Today I am in California for a hearing before the Board of Governors, which is the elected body that oversees the state bar exam. For the past 18 months, I have been part of a research team (with Richard Sander, Vik Amar, Doug Williams, and Stephen Klein) seeking California data to test a possible mismatch effect in law schools. The substance of the hearing today (see agenda here) was to determine whether we would be permitted to obtain regression results, via the Bar's own longtime psychometrician, from the Bar's rich archive of historical data.
After hearing approximately 50 minutes of prepared testimony from those for and against our study, the Board voted to deny our data request. Based on the tenor of the meeting, which was set by a well-organized opposition led by Cheryl Harris (UCLA Law) and Michele Landis Dauber (Stanford Law), the vote turned on legal uncertainties surrounding candidate confidentiality and consent.
Acceding to these concerns has, in my opinion, three major flaws: (a) 0ur research team would only have access to regression tables with results aggregated among groups of schools, so no individually identifiable information would ever be released to researchers or the public; (b) we would, at all times, be subject to university IRB protocols; and (c) the broad construction given to consent in this context suggests that much of the research sponsored by the California Bar over the last 20 years has been unlawful; moreover, this decision casts doubt on the scope of any future research by the California Bar.
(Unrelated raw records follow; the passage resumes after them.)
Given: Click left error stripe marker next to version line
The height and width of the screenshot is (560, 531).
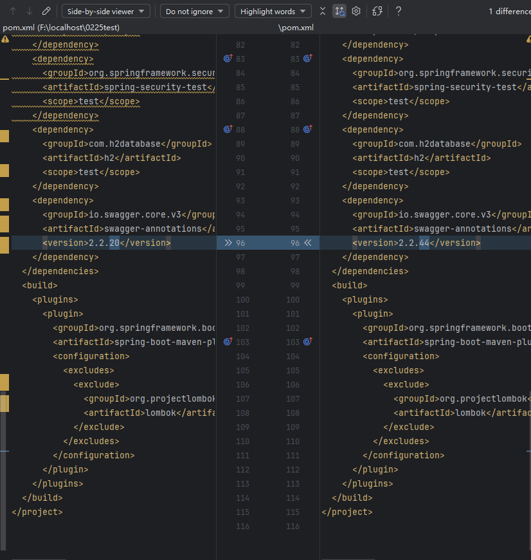Looking at the screenshot, I should pos(5,245).
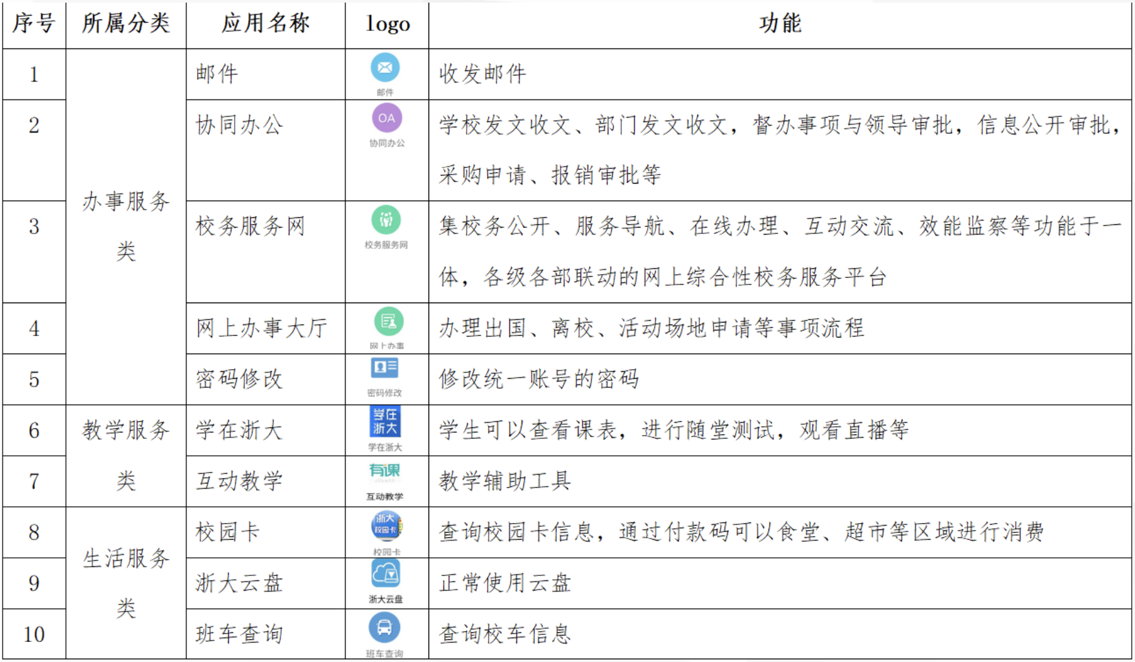This screenshot has height=662, width=1135.
Task: Open the 密码修改 ID card icon
Action: pyautogui.click(x=385, y=368)
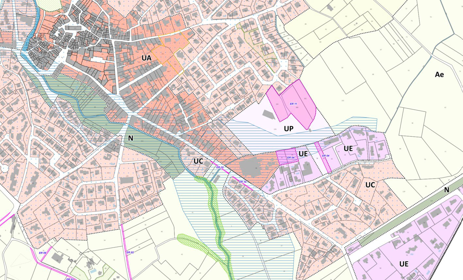Click the UA zone label
The width and height of the screenshot is (463, 280).
pyautogui.click(x=147, y=58)
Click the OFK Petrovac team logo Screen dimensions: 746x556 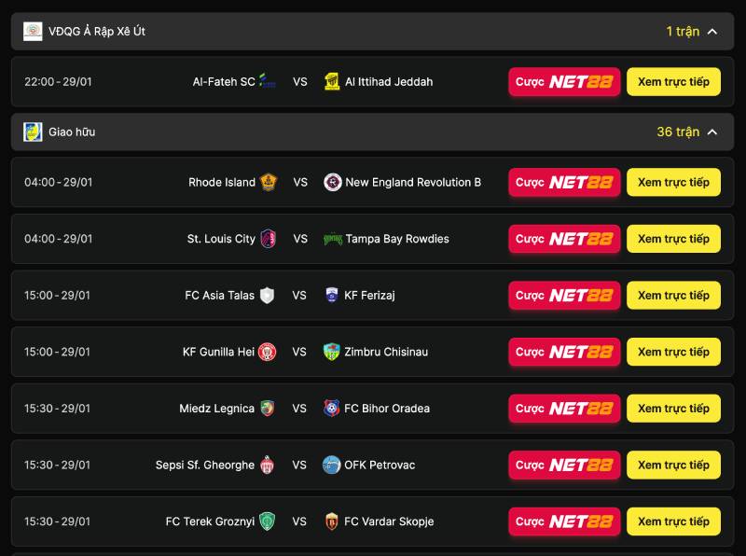332,465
[Note: Richard Lempert (Michigan Law and formerly chair of the NSF Law & Social Science Program), wrote this memo on the IRB issue, which he graciously forwarded to our research team in advance of the hearing. Rick's assessment, however, is quite different from my own experience in obtaining IRB approval at three different institutions for projects which raised, in my opinion, much more significant human subjects issues. Regardless, no research would occur without IRB approval; that should be obvious to all parties involved.]
Of course, the Board of Governors is not an adjudicative body -- rather, in this case, it is the regulatory unit that would be dragged into court if it approved our proposal. Thus, on one level, I can understand the institutional reasons for taking a cautious approach. (For a snapshot of the public debate leading up to this decision, see this National Law Journal op-ed by Cheryl Harris and Walter Allen, and our NLJ response; in the spirit of transparency, all documents related to our projects are posted on this website.)
Although I am disappointed with the outcome, I am proud of the testimony we put on today. The basic theory underlying the mismatch effect is that recipients of large preferences (regardless of race) tend to learn less because the classroom instruction is pitched toward a modal student with significantly higher entering credentials. Honest researchers can argue over the methodology and inferences of Sander's Systemic Analysis study. But existing data provide little comfort that our current system is working well. Minority students are disproportionately clustered at the bottom of their class. Since LGPA is the single best predictor of bar passage, it is not surprising that these same students struggle on the bar examination. Sander's first choice/second choice analysis (in his 2005 Stan. L. Rev. response essay) suggests that law school performance and bar passage prospects actually increase when a student opts for a less elite law school. In my opinion, if this theory is wrong, it is imperative that it be debunked empirically rather than through efforts to withhold data.
As a lifelong Democrat and ardent supporter of racial diversity, I don't need to apologize for raising these issues. As a said in my prepared remarks, it does not follow that evidence of a mismatch effect requires the dismantling of racial preferences -- indeed, in my opinion, this would be a very bad idea.
But if we fail to diagnosis factors that contribute to low minority bar passage, we have no basis to formulate effective policy or educational strategies. Regardless of which way the data cut, our study would have guaranteed one of two favorable outcomes:
- Using the more refined California Bar exam (i.e., a continuous dependent variable rather than pass/fail and schools put in analytically useful clusters, unlike the LSAC-BPS data), the mismatch theory would have little or no empirical support. So a contentious academic theory would be put to bed, at least in the law school context.
- A mismatch effect would be supported, which would pressure law schools to take concrete steps to help current or prospective students. These might include: (a) disclosures that reveal bar passage prospects for past students with similar entering credentials; (b) creation of rigorous academic support programs (such as this one) that increase the bar passage for students in the bottom 1/2 of the class; and (c) identify curricular and teaching strategies that produce higher bar exam scores.
As legal educators, we should want more than the status quo.